SUPPLIED INFORMATION —

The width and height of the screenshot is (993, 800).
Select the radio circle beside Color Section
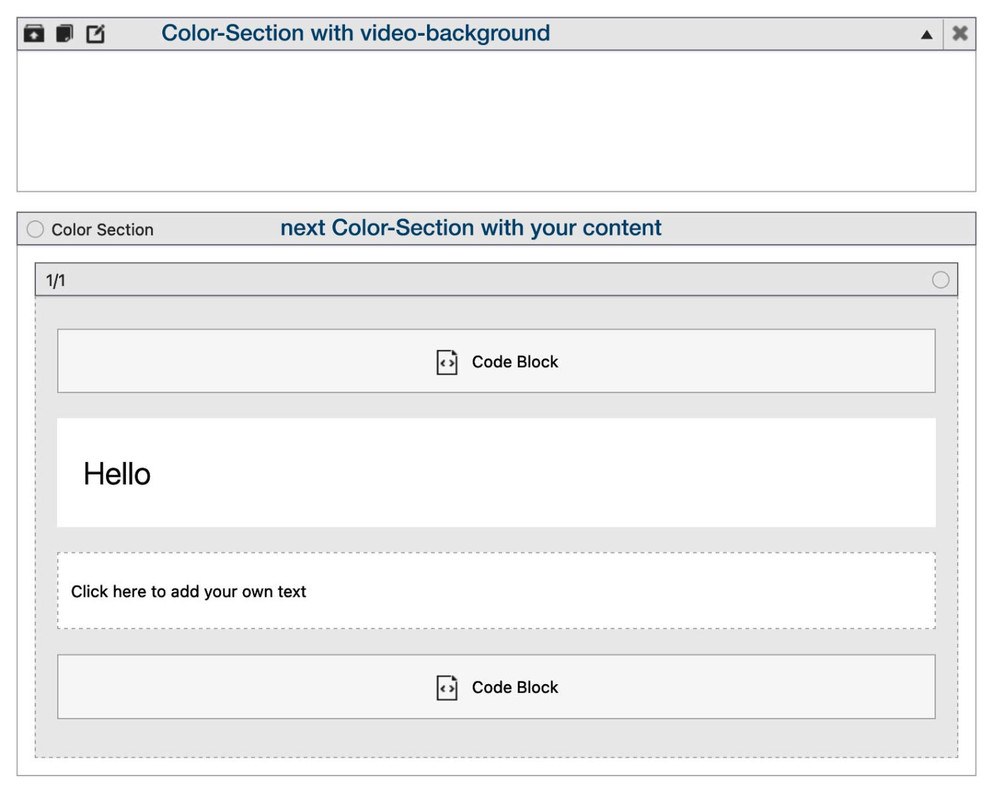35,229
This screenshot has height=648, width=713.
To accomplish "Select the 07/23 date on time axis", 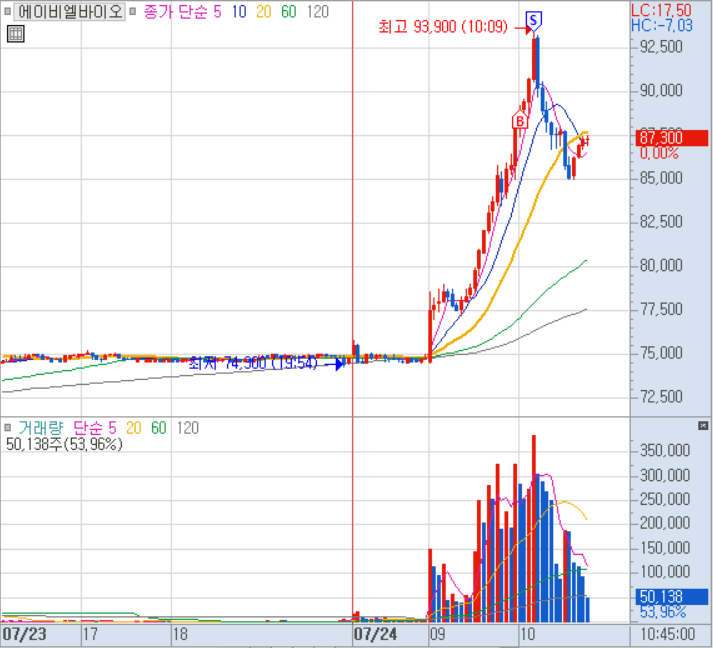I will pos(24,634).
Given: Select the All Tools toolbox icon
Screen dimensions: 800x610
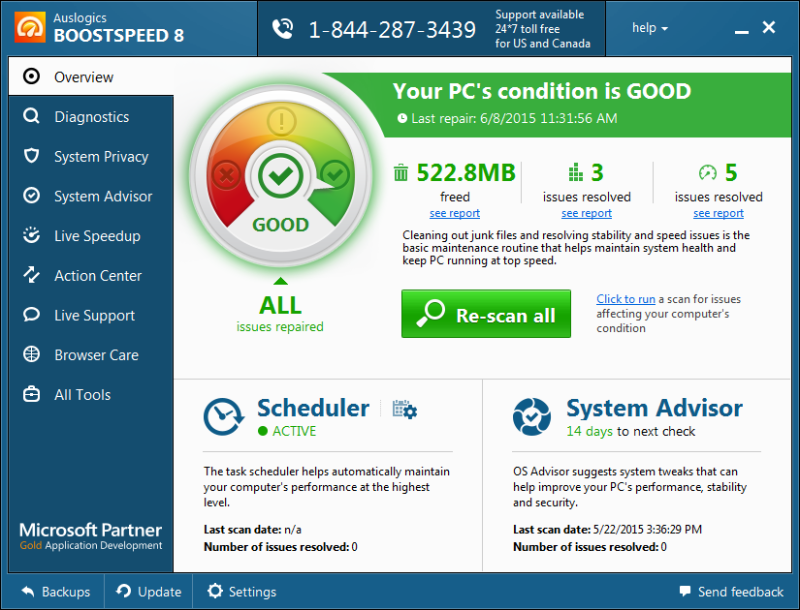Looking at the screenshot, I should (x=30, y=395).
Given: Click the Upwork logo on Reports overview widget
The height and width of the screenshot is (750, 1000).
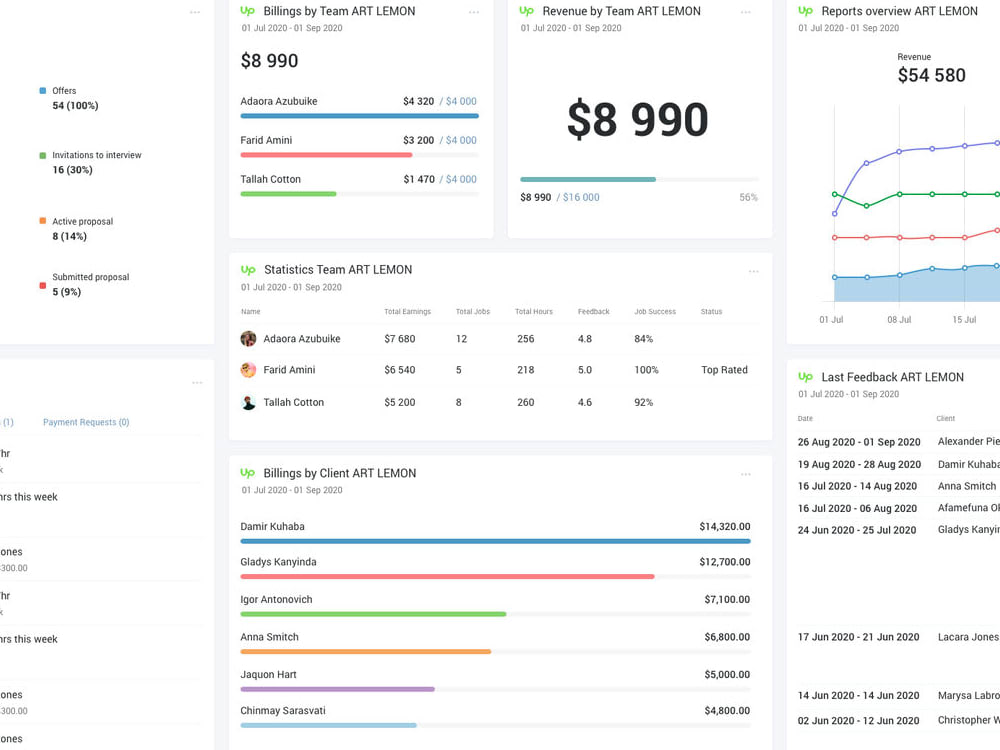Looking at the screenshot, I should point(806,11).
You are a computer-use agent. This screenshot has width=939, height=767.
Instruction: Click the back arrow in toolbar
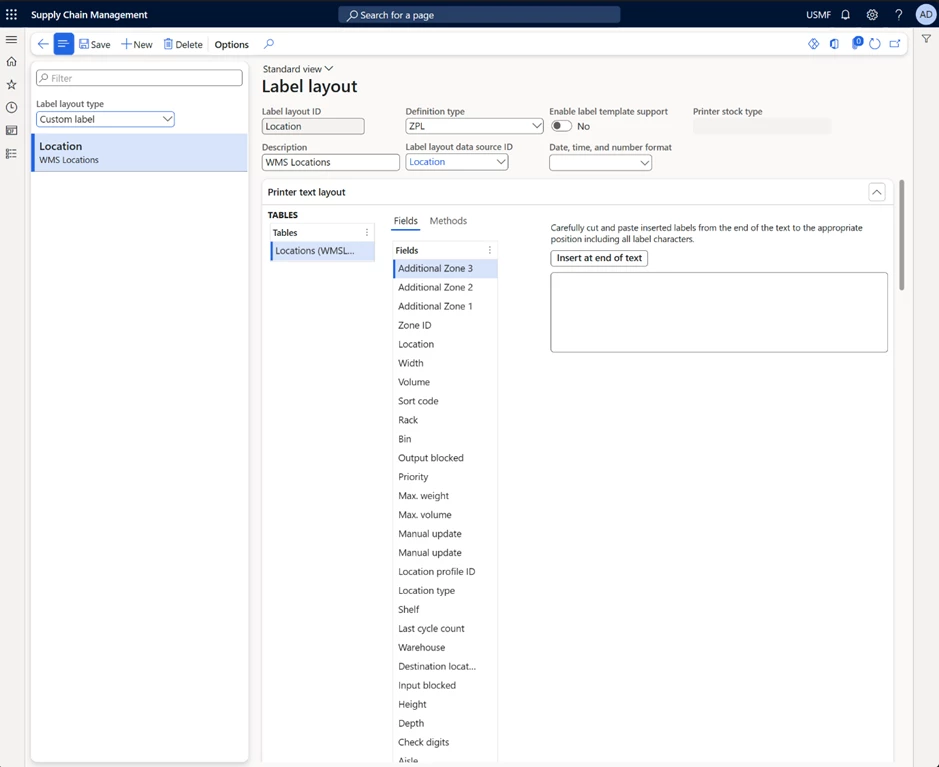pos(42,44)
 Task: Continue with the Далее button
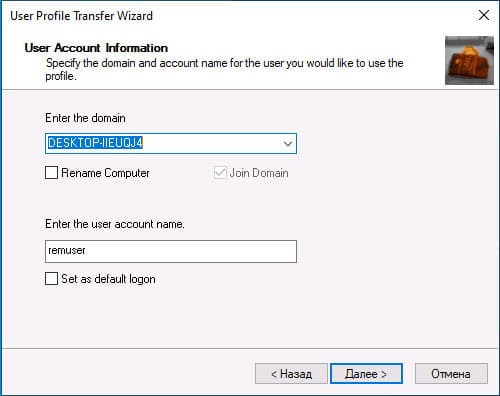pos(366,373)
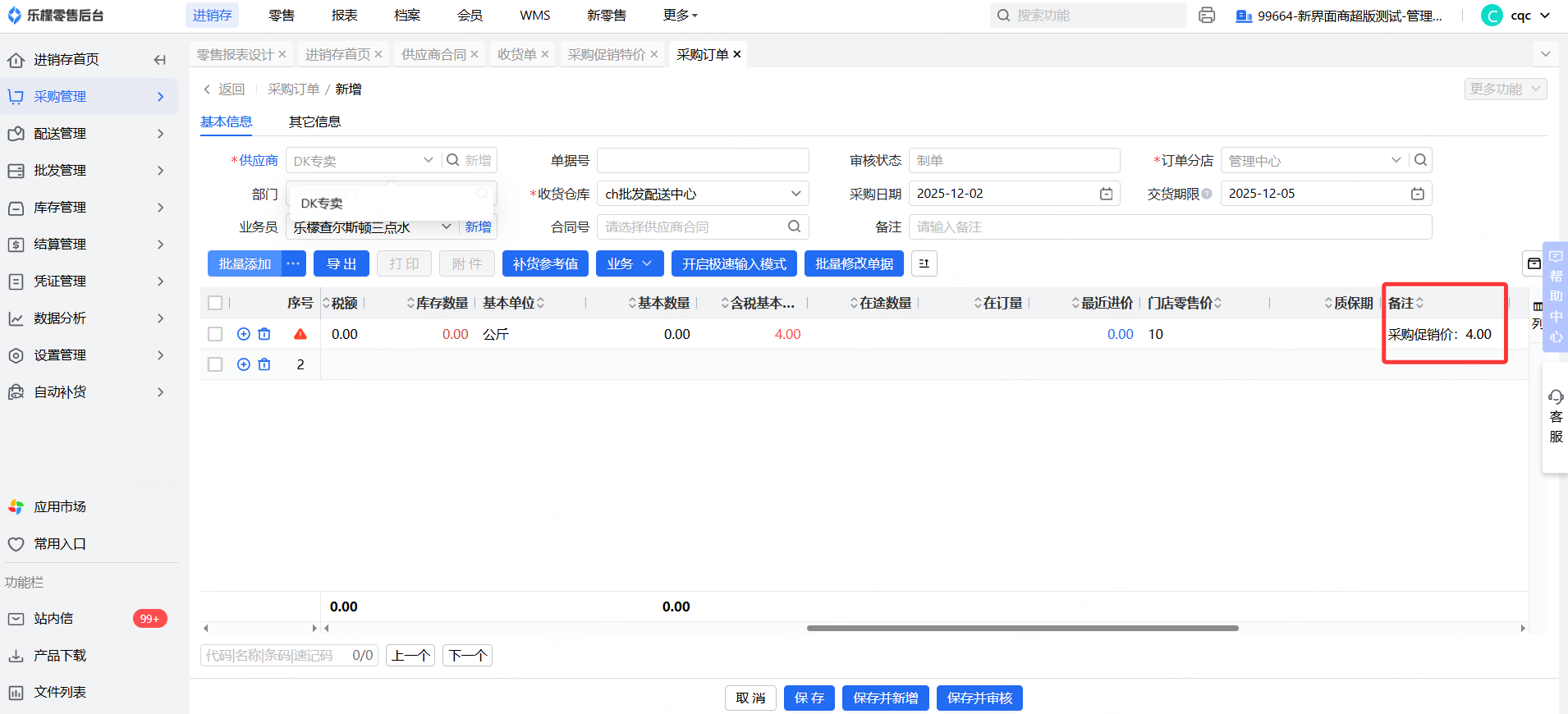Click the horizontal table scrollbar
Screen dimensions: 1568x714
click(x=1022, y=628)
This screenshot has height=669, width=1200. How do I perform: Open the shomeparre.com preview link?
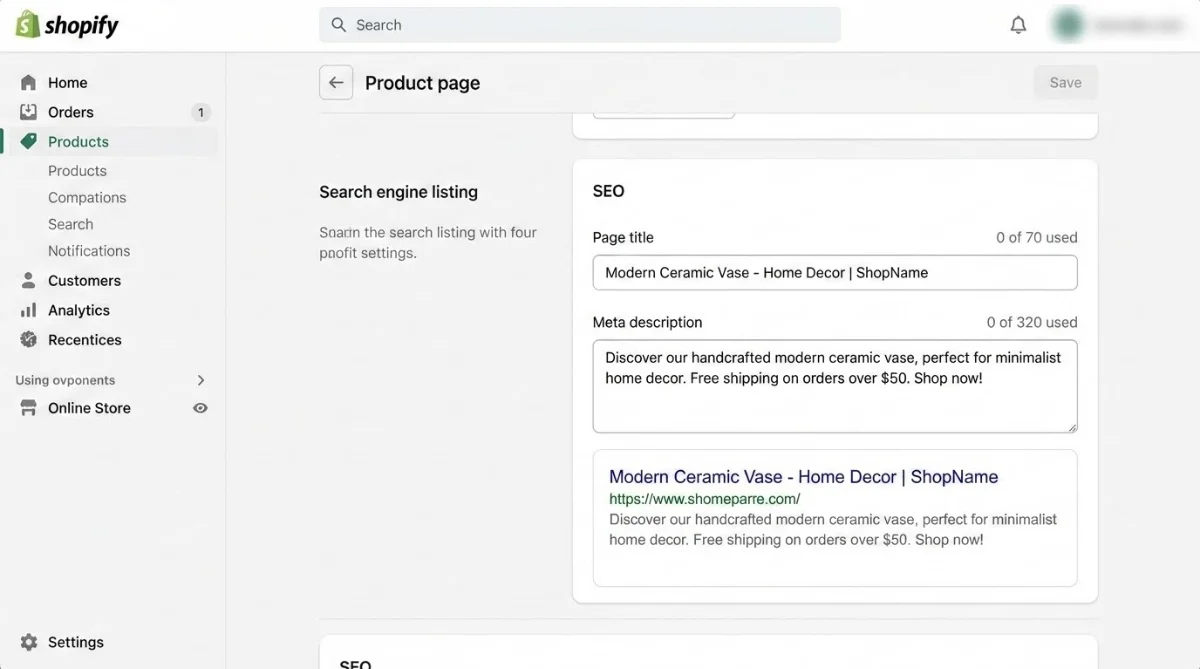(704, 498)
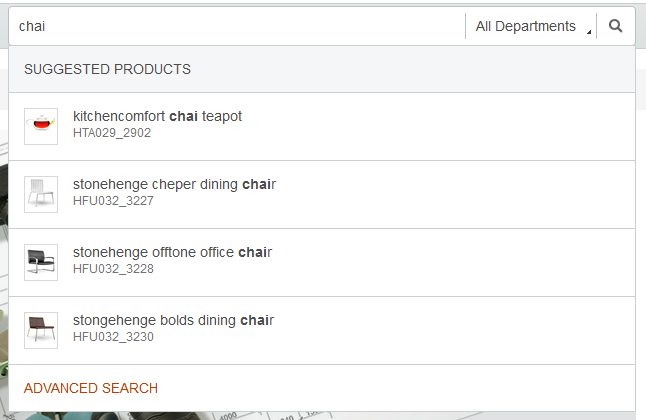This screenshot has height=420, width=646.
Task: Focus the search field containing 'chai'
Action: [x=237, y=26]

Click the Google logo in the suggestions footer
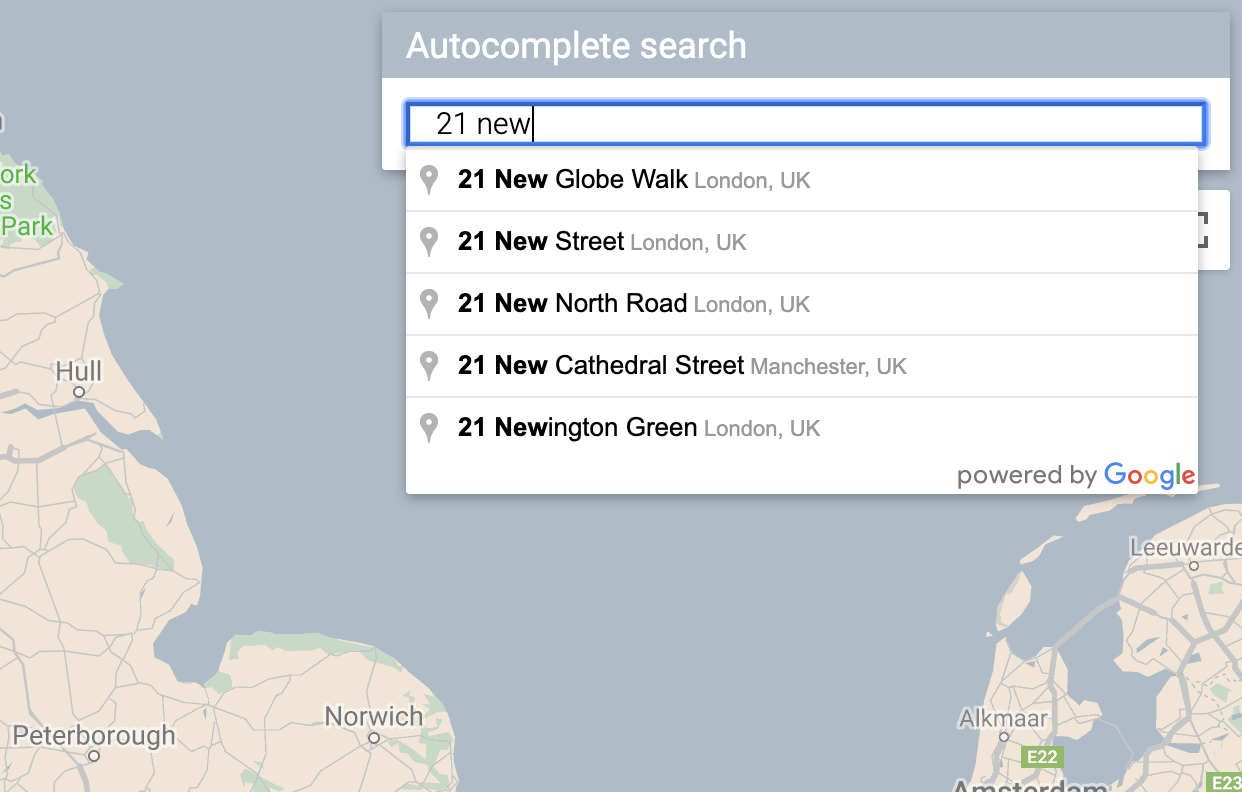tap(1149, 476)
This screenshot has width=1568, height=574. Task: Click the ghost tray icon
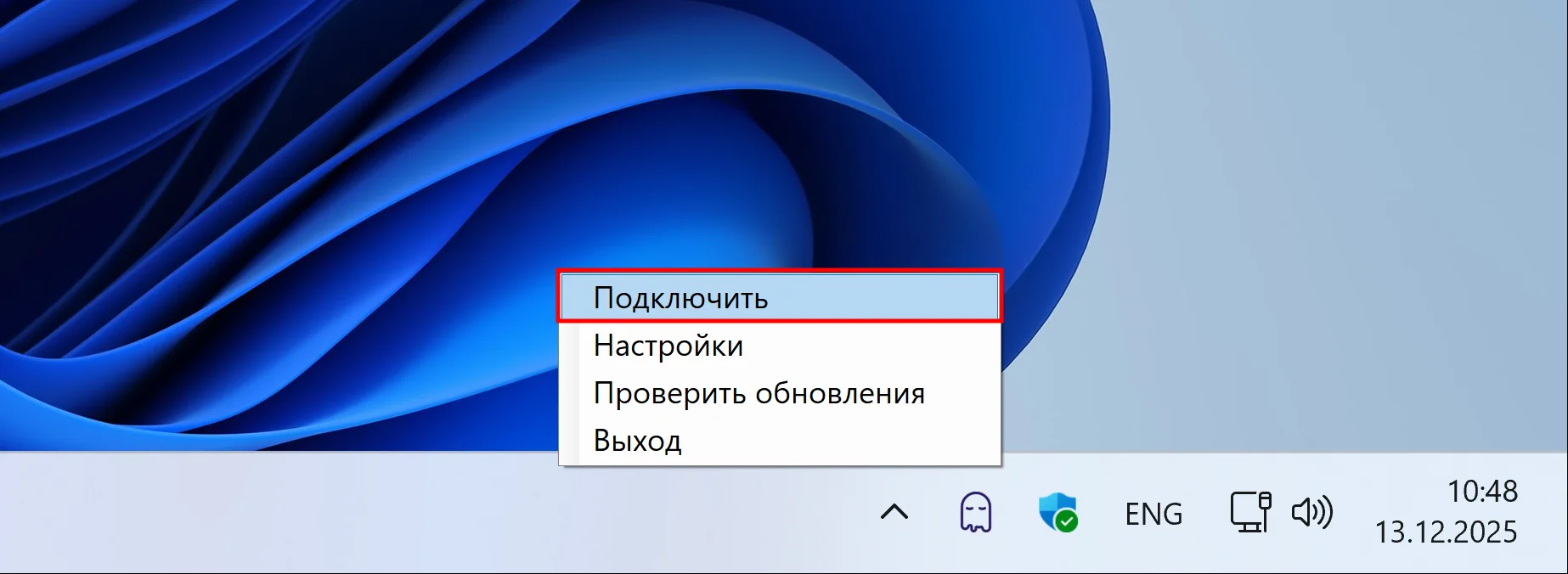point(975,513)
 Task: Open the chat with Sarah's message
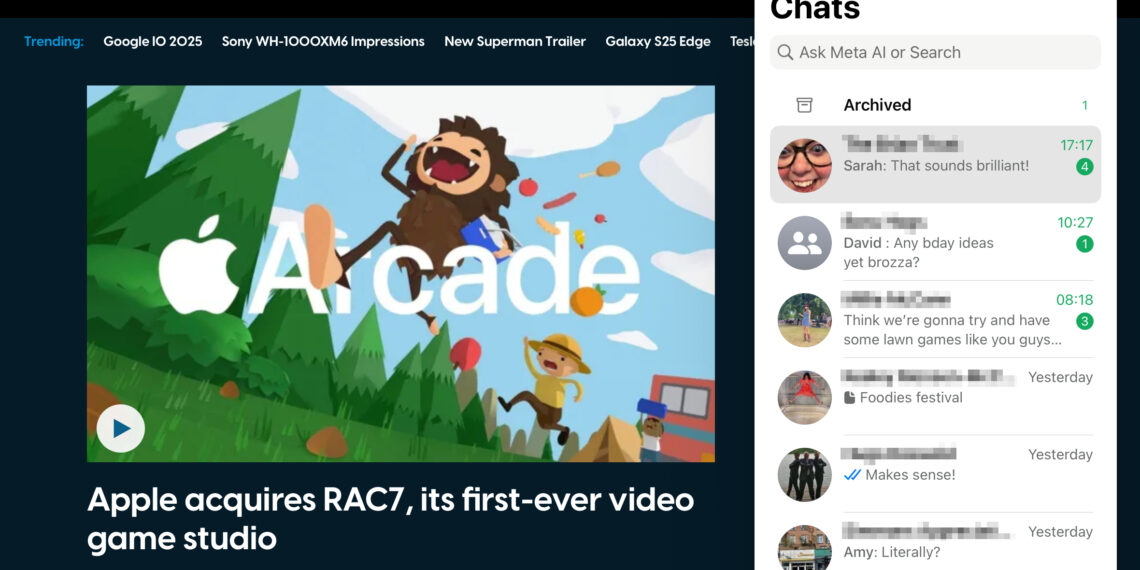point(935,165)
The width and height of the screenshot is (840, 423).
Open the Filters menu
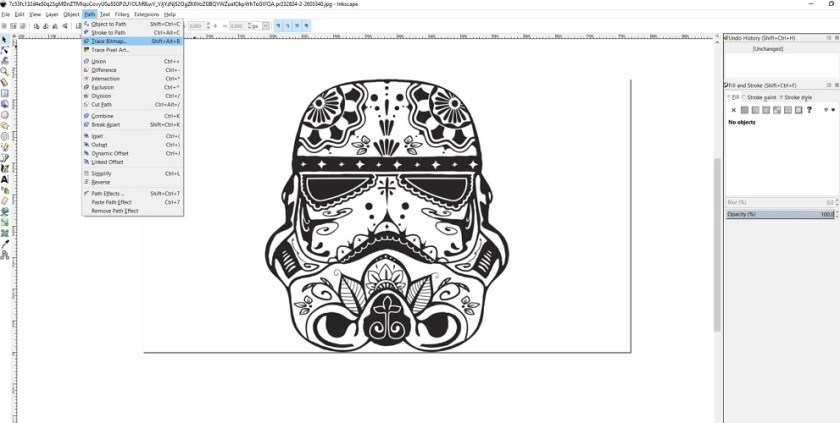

EXERCISE OBJECTIVE — Beginning with the line that holds "You are a computer-use", extract every line to the end of the material, exactly as it stands, and drop the pictures.

RESULT OF THE EXERCISE —
You are a computer-use agent. This screenshot has width=939, height=767.
Instruction: Click the back arrow in toolbar
pos(42,44)
 Task: Continue with the Далее button
pos(366,373)
Click the horizontal table scrollbar
Screen dimensions: 1568x714
click(x=1022, y=628)
This screenshot has height=669, width=1200. How do I perform: Open the shomeparre.com preview link?
(704, 498)
This screenshot has height=420, width=646.
Task: Focus the search field containing 'chai'
Action: [x=237, y=26]

Click the Google logo in the suggestions footer
tap(1149, 476)
This screenshot has width=1568, height=574. Task: Click the ghost tray icon
point(975,513)
 Task: Open the chat with Sarah's message
point(935,165)
The width and height of the screenshot is (840, 423).
Open the Filters menu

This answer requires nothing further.